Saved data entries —

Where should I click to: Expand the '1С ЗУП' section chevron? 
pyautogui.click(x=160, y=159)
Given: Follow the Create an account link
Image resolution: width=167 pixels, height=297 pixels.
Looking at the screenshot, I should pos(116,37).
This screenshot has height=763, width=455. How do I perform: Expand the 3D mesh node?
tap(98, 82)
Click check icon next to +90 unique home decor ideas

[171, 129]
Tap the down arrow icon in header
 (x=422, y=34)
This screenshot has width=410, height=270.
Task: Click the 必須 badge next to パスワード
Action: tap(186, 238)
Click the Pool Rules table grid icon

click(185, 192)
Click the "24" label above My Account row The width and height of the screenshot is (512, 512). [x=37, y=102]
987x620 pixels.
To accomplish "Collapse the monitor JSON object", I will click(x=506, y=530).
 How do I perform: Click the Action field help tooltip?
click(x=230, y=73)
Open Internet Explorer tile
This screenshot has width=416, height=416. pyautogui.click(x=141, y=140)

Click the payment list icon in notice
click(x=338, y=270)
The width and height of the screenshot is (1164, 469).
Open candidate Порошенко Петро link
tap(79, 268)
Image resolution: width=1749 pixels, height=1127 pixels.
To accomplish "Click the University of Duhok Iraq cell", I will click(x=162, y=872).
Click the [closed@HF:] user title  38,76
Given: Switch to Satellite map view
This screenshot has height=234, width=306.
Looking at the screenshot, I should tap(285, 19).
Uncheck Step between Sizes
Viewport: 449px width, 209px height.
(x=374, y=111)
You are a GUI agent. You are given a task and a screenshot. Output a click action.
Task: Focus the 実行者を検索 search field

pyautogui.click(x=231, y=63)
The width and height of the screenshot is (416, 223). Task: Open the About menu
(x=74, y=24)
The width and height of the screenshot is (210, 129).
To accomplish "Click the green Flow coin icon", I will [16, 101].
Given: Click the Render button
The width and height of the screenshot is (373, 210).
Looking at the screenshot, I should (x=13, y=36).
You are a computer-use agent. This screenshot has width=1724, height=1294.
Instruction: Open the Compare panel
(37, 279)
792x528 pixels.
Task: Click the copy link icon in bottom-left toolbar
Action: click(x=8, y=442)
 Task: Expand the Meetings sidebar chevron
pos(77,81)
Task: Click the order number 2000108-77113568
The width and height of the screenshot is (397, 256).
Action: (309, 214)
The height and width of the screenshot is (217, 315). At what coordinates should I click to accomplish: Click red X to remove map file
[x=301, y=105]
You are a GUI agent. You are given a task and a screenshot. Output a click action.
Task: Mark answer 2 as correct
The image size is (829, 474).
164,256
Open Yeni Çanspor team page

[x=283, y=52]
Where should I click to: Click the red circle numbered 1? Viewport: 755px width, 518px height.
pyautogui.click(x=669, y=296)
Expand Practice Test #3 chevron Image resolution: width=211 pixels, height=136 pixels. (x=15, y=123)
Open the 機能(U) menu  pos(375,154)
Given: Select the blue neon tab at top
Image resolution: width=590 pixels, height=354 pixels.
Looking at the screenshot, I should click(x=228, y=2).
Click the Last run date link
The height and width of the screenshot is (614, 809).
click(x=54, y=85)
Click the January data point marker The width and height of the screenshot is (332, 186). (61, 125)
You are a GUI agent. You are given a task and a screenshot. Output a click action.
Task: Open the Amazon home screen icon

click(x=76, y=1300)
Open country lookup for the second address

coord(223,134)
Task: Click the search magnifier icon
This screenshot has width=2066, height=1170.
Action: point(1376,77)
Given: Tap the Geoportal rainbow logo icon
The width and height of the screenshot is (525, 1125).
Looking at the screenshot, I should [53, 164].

Aim — Please output the records above as a Markdown table with the columns "Row" and "Line", giving each non-blank line its own numbered row and leaving out the blank lines.

Exercise output —
| Row | Line |
|---|---|
| 1 | Where should I click to: Expand the '1С ЗУП' section chevron?  |
| 2 | pyautogui.click(x=160, y=159) |
| 3 | Given: Follow the Create an account link |
| 4 | Image resolution: width=167 pixels, height=297 pixels. |
| 5 | Looking at the screenshot, I should pos(116,37). |
| 6 | This screenshot has height=763, width=455. How do I perform: Expand the 3D mesh node? |
| 7 | tap(98, 82) |
| 8 | Click check icon next to +90 unique home decor ideas |
| 9 | [171, 129] |
| 10 | Tap the down arrow icon in header |
| 11 |  (x=422, y=34) |
| 12 | This screenshot has width=410, height=270. |
| 13 | Task: Click the 必須 badge next to パスワード |
| 14 | Action: tap(186, 238) |
| 15 | Click the Pool Rules table grid icon |
| 16 | click(185, 192) |
| 17 | Click the "24" label above My Account row The width and height of the screenshot is (512, 512). [x=37, y=102] |
| 18 | 987x620 pixels. |
| 19 | To accomplish "Collapse the monitor JSON object", I will click(x=506, y=530). |
| 20 |  How do I perform: Click the Action field help tooltip? |
| 21 | click(x=230, y=73) |
| 22 | Open Internet Explorer tile |
| 23 | This screenshot has width=416, height=416. pyautogui.click(x=141, y=140) |
| 24 | Click the payment list icon in notice |
| 25 | click(x=338, y=270) |
| 26 | The width and height of the screenshot is (1164, 469). |
| 27 | Open candidate Порошенко Петро link |
| 28 | tap(79, 268) |
| 29 | Image resolution: width=1749 pixels, height=1127 pixels. |
| 30 | To accomplish "Click the University of Duhok Iraq cell", I will click(x=162, y=872). |
| 31 | Click the [closed@HF:] user title  38,76 |
| 32 | Given: Switch to Satellite map view |
| 33 | This screenshot has height=234, width=306. |
| 34 | Looking at the screenshot, I should tap(285, 19). |
| 35 | Uncheck Step between Sizes |
| 36 | Viewport: 449px width, 209px height. |
| 37 | (x=374, y=111) |
| 38 | You are a GUI agent. You are given a task and a screenshot. Output a click action. |
| 39 | Task: Focus the 実行者を検索 search field |
| 40 | pyautogui.click(x=231, y=63) |
| 41 | The width and height of the screenshot is (416, 223). Task: Open the About menu |
| 42 | (x=74, y=24) |
| 43 | The width and height of the screenshot is (210, 129). |
| 44 | To accomplish "Click the green Flow coin icon", I will [16, 101]. |
| 45 | Given: Click the Render button |
| 46 | The width and height of the screenshot is (373, 210). |
| 47 | Looking at the screenshot, I should (x=13, y=36). |
| 48 | You are a computer-use agent. This screenshot has width=1724, height=1294. |
| 49 | Instruction: Open the Compare panel |
| 50 | (37, 279) |
| 51 | 792x528 pixels. |
| 52 | Task: Click the copy link icon in bottom-left toolbar |
| 53 | Action: click(x=8, y=442) |
| 54 |  Task: Expand the Meetings sidebar chevron |
| 55 | pos(77,81) |
| 56 | Task: Click the order number 2000108-77113568 |
| 57 | The width and height of the screenshot is (397, 256). |
| 58 | Action: (309, 214) |
| 59 | The height and width of the screenshot is (217, 315). At what coordinates should I click to accomplish: Click red X to remove map file |
| 60 | [x=301, y=105] |
| 61 | You are a GUI agent. You are given a task and a screenshot. Output a click action. |
| 62 | Task: Mark answer 2 as correct |
| 63 | The image size is (829, 474). |
| 64 | 164,256 |
| 65 | Open Yeni Çanspor team page |
| 66 | [x=283, y=52] |
| 67 | Where should I click to: Click the red circle numbered 1? Viewport: 755px width, 518px height. |
| 68 | pyautogui.click(x=669, y=296) |
| 69 | Expand Practice Test #3 chevron Image resolution: width=211 pixels, height=136 pixels. (x=15, y=123) |
| 70 | Open the 機能(U) menu  pos(375,154) |
| 71 | Given: Select the blue neon tab at top |
| 72 | Image resolution: width=590 pixels, height=354 pixels. |
| 73 | Looking at the screenshot, I should click(x=228, y=2). |
| 74 | Click the Last run date link |
| 75 | The height and width of the screenshot is (614, 809). |
| 76 | click(x=54, y=85) |
| 77 | Click the January data point marker The width and height of the screenshot is (332, 186). (61, 125) |
| 78 | You are a GUI agent. You are given a task and a screenshot. Output a click action. |
| 79 | Task: Open the Amazon home screen icon |
| 80 | click(x=76, y=1300) |
| 81 | Open country lookup for the second address |
| 82 | coord(223,134) |
| 83 | Task: Click the search magnifier icon |
| 84 | This screenshot has width=2066, height=1170. |
| 85 | Action: point(1376,77) |
| 86 | Given: Tap the Geoportal rainbow logo icon |
| 87 | The width and height of the screenshot is (525, 1125). |
| 88 | Looking at the screenshot, I should [53, 164]. |